### ASSIGNMENT
Everything in the listing below must be set down again exactly, apart from the pictures.

### INPUT
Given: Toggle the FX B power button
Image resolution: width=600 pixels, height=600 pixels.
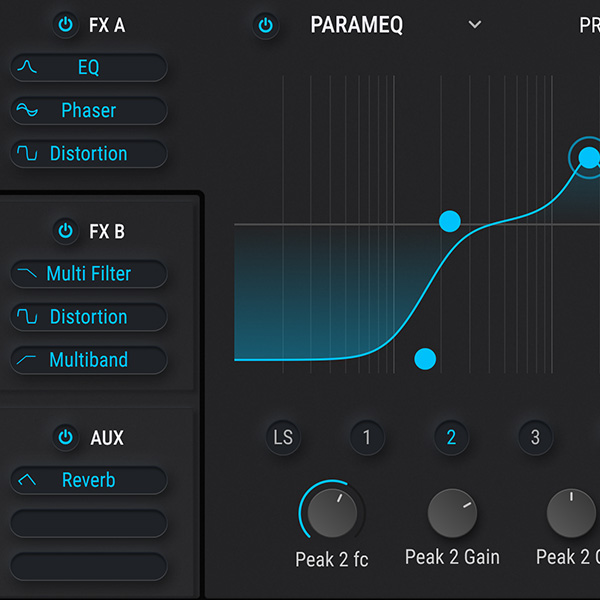Looking at the screenshot, I should click(x=66, y=231).
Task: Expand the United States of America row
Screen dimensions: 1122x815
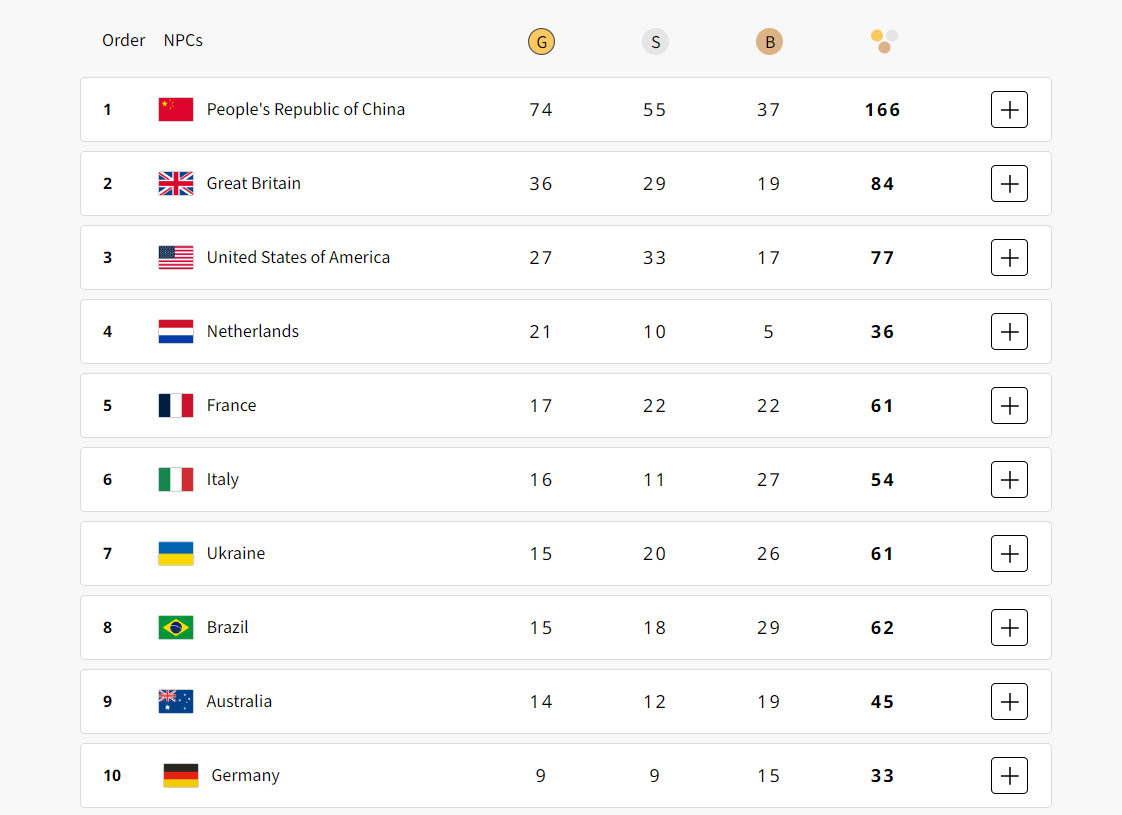Action: click(1009, 257)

### WRITTEN RESPONSE
Given: Toggle the FX B power button
Image resolution: width=600 pixels, height=600 pixels.
Looking at the screenshot, I should click(x=66, y=231).
Task: Expand the United States of America row
Screen dimensions: 1122x815
Action: click(1009, 257)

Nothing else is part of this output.